Supplied records -

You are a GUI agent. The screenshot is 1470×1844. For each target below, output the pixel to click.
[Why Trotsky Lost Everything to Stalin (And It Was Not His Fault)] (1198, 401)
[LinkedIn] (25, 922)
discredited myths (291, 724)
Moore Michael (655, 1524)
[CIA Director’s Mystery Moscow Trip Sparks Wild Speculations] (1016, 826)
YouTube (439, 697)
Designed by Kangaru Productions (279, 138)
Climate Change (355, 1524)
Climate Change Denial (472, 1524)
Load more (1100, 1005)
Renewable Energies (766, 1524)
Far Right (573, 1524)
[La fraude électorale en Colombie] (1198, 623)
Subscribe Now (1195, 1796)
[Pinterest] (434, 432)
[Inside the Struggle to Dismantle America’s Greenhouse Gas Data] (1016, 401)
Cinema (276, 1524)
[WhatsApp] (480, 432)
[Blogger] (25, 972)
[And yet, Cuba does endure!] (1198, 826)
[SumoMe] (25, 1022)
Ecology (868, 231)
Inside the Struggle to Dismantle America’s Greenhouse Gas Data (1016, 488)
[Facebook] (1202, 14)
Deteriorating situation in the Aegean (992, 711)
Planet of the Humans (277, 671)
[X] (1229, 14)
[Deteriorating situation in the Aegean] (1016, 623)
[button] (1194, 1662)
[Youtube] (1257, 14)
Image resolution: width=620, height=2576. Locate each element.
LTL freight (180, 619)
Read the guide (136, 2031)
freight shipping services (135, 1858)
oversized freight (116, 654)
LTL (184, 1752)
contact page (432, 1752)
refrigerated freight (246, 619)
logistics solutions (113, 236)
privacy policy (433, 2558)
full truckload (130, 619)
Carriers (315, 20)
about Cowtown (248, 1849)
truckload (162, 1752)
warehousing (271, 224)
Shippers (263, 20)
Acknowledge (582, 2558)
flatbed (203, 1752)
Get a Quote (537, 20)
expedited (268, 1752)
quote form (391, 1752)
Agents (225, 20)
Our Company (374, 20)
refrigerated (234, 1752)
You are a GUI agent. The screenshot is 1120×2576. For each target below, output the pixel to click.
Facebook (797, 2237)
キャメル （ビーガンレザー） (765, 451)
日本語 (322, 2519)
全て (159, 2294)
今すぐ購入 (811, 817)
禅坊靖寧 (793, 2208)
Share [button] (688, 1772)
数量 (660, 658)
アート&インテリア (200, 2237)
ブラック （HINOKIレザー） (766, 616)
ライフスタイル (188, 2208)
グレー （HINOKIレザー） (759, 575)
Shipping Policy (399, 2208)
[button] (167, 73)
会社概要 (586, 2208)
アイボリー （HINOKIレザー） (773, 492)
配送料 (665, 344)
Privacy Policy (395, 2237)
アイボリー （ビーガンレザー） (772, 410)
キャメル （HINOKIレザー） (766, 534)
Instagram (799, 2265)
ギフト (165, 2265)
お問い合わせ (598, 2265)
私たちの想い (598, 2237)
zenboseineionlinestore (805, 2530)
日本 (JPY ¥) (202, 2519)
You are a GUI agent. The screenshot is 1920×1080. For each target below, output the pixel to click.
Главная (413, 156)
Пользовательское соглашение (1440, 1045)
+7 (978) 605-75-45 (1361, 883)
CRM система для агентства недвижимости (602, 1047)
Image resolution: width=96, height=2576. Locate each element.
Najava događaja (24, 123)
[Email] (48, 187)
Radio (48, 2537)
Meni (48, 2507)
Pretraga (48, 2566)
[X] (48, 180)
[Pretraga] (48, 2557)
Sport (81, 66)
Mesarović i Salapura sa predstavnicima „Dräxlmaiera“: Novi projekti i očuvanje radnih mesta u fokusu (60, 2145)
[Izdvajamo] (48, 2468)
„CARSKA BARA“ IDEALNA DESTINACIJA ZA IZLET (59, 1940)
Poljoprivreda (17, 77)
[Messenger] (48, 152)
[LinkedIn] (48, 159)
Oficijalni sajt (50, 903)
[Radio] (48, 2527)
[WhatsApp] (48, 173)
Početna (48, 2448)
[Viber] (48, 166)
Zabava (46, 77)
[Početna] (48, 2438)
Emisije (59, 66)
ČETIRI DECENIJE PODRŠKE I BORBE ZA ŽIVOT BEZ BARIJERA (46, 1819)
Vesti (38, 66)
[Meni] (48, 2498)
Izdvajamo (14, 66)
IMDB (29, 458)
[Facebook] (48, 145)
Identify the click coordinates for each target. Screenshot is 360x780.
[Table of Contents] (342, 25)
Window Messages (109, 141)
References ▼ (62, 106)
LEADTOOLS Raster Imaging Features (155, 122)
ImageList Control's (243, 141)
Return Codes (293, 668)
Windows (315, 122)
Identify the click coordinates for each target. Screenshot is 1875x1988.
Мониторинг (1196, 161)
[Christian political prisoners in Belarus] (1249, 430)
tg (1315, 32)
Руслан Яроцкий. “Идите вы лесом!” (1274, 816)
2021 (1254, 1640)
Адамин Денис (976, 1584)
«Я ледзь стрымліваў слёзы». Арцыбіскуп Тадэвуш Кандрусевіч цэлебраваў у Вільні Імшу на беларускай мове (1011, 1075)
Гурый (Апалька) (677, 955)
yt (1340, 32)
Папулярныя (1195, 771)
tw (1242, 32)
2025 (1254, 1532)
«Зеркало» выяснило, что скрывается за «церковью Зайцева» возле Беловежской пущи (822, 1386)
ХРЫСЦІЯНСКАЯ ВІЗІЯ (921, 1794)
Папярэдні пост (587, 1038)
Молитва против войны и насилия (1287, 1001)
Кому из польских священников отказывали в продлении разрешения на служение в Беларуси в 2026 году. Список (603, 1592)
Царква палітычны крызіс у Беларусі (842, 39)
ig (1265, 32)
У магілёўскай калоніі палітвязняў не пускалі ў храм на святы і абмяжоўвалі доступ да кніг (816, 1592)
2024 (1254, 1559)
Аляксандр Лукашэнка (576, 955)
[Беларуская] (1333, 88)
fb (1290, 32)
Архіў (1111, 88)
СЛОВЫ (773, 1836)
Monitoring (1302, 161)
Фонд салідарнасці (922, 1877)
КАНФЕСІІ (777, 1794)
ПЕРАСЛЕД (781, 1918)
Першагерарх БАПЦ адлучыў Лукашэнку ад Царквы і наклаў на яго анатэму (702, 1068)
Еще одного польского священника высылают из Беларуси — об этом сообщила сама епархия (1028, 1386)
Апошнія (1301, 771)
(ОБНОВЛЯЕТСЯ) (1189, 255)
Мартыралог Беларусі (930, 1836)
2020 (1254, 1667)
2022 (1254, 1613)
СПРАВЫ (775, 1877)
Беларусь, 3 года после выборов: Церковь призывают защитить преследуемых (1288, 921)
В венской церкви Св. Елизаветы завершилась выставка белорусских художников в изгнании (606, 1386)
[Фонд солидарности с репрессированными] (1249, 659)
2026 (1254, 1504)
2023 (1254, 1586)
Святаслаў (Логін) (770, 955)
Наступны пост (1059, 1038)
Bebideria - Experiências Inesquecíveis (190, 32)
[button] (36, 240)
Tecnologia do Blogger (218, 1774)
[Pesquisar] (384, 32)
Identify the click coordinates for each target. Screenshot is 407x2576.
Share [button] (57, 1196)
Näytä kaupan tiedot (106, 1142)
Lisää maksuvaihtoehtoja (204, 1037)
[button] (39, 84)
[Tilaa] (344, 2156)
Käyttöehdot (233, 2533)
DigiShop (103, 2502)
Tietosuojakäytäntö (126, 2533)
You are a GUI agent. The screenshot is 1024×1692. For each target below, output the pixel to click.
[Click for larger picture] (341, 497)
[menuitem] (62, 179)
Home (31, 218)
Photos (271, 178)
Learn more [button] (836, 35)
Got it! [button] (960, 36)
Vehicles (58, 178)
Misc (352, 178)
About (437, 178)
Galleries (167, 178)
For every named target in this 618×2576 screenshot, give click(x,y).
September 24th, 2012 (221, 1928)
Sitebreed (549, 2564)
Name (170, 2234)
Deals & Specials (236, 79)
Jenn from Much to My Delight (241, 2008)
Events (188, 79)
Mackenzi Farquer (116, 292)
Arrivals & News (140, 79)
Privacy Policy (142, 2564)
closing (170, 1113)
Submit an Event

What the exercise asks -
Copy out the material above, starting with the line that contains "Photos (271, 178)" and going on through the final line, with both ends included.

Task output -
Photos (271, 178)
Learn more [button] (836, 35)
Got it! [button] (960, 36)
Vehicles (58, 178)
Misc (352, 178)
About (437, 178)
Galleries (167, 178)
For every named target in this 618×2576 screenshot, give click(x,y).
September 24th, 2012 (221, 1928)
Sitebreed (549, 2564)
Name (170, 2234)
Deals & Specials (236, 79)
Jenn from Much to My Delight (241, 2008)
Events (188, 79)
Mackenzi Farquer (116, 292)
Arrivals & News (140, 79)
Privacy Policy (142, 2564)
closing (170, 1113)
Submit an Event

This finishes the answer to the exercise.